→ **Work to be completed**:
Put every line of the records below into a Markdown table with the columns Row and Line. Number the rows in order and leave out blank lines.

→ **Supplied records**:
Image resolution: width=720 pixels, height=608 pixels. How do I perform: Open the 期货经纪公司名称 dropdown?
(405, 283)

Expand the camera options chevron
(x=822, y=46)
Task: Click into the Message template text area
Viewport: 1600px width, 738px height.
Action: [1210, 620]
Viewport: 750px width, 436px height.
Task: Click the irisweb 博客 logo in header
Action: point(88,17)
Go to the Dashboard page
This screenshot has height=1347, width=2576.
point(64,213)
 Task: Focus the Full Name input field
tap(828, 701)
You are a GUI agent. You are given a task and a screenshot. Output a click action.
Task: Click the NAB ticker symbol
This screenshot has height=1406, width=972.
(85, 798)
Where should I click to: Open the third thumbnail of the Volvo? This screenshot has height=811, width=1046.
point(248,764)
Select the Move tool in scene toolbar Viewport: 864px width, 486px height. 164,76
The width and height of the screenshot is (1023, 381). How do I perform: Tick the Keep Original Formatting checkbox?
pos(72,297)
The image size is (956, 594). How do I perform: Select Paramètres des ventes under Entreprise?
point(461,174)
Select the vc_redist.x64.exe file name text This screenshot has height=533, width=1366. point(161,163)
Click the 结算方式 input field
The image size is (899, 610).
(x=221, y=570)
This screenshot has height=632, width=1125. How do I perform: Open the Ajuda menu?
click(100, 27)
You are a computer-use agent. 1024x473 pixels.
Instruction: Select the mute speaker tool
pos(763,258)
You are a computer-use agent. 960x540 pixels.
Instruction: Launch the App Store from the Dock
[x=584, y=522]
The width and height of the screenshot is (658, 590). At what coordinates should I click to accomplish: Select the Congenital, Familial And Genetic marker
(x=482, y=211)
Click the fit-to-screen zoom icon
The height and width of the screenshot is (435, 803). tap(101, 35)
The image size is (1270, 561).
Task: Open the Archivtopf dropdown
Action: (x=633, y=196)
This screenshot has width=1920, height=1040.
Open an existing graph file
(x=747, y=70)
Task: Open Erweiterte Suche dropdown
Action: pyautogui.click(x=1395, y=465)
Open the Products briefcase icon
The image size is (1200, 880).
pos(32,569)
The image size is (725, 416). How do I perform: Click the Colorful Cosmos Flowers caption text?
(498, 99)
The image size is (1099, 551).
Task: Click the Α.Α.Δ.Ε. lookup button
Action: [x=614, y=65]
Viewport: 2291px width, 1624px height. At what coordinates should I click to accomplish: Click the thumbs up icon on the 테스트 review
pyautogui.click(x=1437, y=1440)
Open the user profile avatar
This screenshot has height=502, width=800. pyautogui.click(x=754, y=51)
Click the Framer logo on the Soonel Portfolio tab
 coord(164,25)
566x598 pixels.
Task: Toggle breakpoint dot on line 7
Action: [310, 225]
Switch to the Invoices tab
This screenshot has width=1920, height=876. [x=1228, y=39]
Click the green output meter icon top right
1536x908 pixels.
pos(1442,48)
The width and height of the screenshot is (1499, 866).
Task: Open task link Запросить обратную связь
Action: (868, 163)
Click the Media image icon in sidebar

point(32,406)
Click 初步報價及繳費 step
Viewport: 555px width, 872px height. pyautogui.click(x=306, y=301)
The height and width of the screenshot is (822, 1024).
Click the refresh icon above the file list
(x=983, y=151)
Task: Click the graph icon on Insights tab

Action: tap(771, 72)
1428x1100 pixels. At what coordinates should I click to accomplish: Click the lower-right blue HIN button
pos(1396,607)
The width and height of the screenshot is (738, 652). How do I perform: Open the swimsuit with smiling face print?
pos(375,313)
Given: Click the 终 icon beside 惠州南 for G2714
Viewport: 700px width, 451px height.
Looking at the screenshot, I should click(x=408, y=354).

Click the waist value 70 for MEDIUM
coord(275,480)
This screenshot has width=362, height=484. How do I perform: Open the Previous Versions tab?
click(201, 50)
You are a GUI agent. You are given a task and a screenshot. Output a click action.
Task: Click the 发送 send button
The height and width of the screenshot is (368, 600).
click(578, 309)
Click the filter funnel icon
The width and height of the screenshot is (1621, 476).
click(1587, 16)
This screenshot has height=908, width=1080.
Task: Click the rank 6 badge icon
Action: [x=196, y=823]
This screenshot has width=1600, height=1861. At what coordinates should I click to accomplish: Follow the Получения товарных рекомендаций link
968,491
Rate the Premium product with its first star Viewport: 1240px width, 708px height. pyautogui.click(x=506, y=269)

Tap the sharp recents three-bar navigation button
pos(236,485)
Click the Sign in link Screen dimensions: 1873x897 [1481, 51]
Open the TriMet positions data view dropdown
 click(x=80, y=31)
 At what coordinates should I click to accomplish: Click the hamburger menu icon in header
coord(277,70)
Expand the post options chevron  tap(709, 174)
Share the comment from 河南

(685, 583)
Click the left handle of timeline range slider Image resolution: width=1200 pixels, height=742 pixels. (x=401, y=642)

→ **Response for this exercise**:
| Row | Line |
|---|---|
| 1 | Image resolution: width=720 pixels, height=608 pixels. How do I perform: Open the 期货经纪公司名称 dropdown? |
| 2 | (405, 283) |
| 3 | Expand the camera options chevron |
| 4 | (x=822, y=46) |
| 5 | Task: Click into the Message template text area |
| 6 | Viewport: 1600px width, 738px height. |
| 7 | Action: [1210, 620] |
| 8 | Viewport: 750px width, 436px height. |
| 9 | Task: Click the irisweb 博客 logo in header |
| 10 | Action: point(88,17) |
| 11 | Go to the Dashboard page |
| 12 | This screenshot has height=1347, width=2576. |
| 13 | point(64,213) |
| 14 |  Task: Focus the Full Name input field |
| 15 | tap(828, 701) |
| 16 | You are a GUI agent. You are given a task and a screenshot. Output a click action. |
| 17 | Task: Click the NAB ticker symbol |
| 18 | This screenshot has height=1406, width=972. |
| 19 | (85, 798) |
| 20 | Where should I click to: Open the third thumbnail of the Volvo? This screenshot has height=811, width=1046. |
| 21 | point(248,764) |
| 22 | Select the Move tool in scene toolbar Viewport: 864px width, 486px height. 164,76 |
| 23 | The width and height of the screenshot is (1023, 381). How do I perform: Tick the Keep Original Formatting checkbox? |
| 24 | pos(72,297) |
| 25 | The image size is (956, 594). How do I perform: Select Paramètres des ventes under Entreprise? |
| 26 | point(461,174) |
| 27 | Select the vc_redist.x64.exe file name text This screenshot has height=533, width=1366. point(161,163) |
| 28 | Click the 结算方式 input field |
| 29 | The image size is (899, 610). |
| 30 | (x=221, y=570) |
| 31 | This screenshot has height=632, width=1125. How do I perform: Open the Ajuda menu? |
| 32 | click(100, 27) |
| 33 | You are a computer-use agent. 1024x473 pixels. |
| 34 | Instruction: Select the mute speaker tool |
| 35 | pos(763,258) |
| 36 | You are a computer-use agent. 960x540 pixels. |
| 37 | Instruction: Launch the App Store from the Dock |
| 38 | [x=584, y=522] |
| 39 | The width and height of the screenshot is (658, 590). At what coordinates should I click to accomplish: Select the Congenital, Familial And Genetic marker |
| 40 | (x=482, y=211) |
| 41 | Click the fit-to-screen zoom icon |
| 42 | The height and width of the screenshot is (435, 803). tap(101, 35) |
| 43 | The image size is (1270, 561). |
| 44 | Task: Open the Archivtopf dropdown |
| 45 | Action: (x=633, y=196) |
| 46 | This screenshot has width=1920, height=1040. |
| 47 | Open an existing graph file |
| 48 | (x=747, y=70) |
| 49 | Task: Open Erweiterte Suche dropdown |
| 50 | Action: pyautogui.click(x=1395, y=465) |
| 51 | Open the Products briefcase icon |
| 52 | The image size is (1200, 880). |
| 53 | pos(32,569) |
| 54 | The image size is (725, 416). How do I perform: Click the Colorful Cosmos Flowers caption text? |
| 55 | (498, 99) |
| 56 | The image size is (1099, 551). |
| 57 | Task: Click the Α.Α.Δ.Ε. lookup button |
| 58 | Action: [x=614, y=65] |
| 59 | Viewport: 2291px width, 1624px height. At what coordinates should I click to accomplish: Click the thumbs up icon on the 테스트 review |
| 60 | pyautogui.click(x=1437, y=1440) |
| 61 | Open the user profile avatar |
| 62 | This screenshot has height=502, width=800. pyautogui.click(x=754, y=51) |
| 63 | Click the Framer logo on the Soonel Portfolio tab |
| 64 |  coord(164,25) |
| 65 | 566x598 pixels. |
| 66 | Task: Toggle breakpoint dot on line 7 |
| 67 | Action: [310, 225] |
| 68 | Switch to the Invoices tab |
| 69 | This screenshot has width=1920, height=876. [x=1228, y=39] |
| 70 | Click the green output meter icon top right |
| 71 | 1536x908 pixels. |
| 72 | pos(1442,48) |
| 73 | The width and height of the screenshot is (1499, 866). |
| 74 | Task: Open task link Запросить обратную связь |
| 75 | Action: (868, 163) |
| 76 | Click the Media image icon in sidebar |
| 77 | point(32,406) |
| 78 | Click 初步報價及繳費 step |
| 79 | Viewport: 555px width, 872px height. pyautogui.click(x=306, y=301) |
| 80 | The height and width of the screenshot is (822, 1024). |
| 81 | Click the refresh icon above the file list |
| 82 | (x=983, y=151) |
| 83 | Task: Click the graph icon on Insights tab |
| 84 | Action: tap(771, 72) |
| 85 | 1428x1100 pixels. At what coordinates should I click to accomplish: Click the lower-right blue HIN button |
| 86 | pos(1396,607) |
| 87 | The width and height of the screenshot is (738, 652). How do I perform: Open the swimsuit with smiling face print? |
| 88 | pos(375,313) |
| 89 | Given: Click the 终 icon beside 惠州南 for G2714 |
| 90 | Viewport: 700px width, 451px height. |
| 91 | Looking at the screenshot, I should click(x=408, y=354). |
| 92 | Click the waist value 70 for MEDIUM |
| 93 | coord(275,480) |
| 94 | This screenshot has width=362, height=484. How do I perform: Open the Previous Versions tab? |
| 95 | click(201, 50) |
| 96 | You are a GUI agent. You are given a task and a screenshot. Output a click action. |
| 97 | Task: Click the 发送 send button |
| 98 | The height and width of the screenshot is (368, 600). |
| 99 | click(578, 309) |
| 100 | Click the filter funnel icon |
| 101 | The width and height of the screenshot is (1621, 476). |
| 102 | click(1587, 16) |
| 103 | This screenshot has height=908, width=1080. |
| 104 | Task: Click the rank 6 badge icon |
| 105 | Action: [x=196, y=823] |
| 106 | This screenshot has width=1600, height=1861. At what coordinates should I click to accomplish: Follow the Получения товарных рекомендаций link |
| 107 | 968,491 |
| 108 | Rate the Premium product with its first star Viewport: 1240px width, 708px height. pyautogui.click(x=506, y=269) |
| 109 | Tap the sharp recents three-bar navigation button |
| 110 | pos(236,485) |
| 111 | Click the Sign in link Screen dimensions: 1873x897 [1481, 51] |
| 112 | Open the TriMet positions data view dropdown |
| 113 |  click(x=80, y=31) |
| 114 |  At what coordinates should I click to accomplish: Click the hamburger menu icon in header |
| 115 | coord(277,70) |
| 116 | Expand the post options chevron  tap(709, 174) |
| 117 | Share the comment from 河南 |
| 118 | (685, 583) |
| 119 | Click the left handle of timeline range slider Image resolution: width=1200 pixels, height=742 pixels. (x=401, y=642) |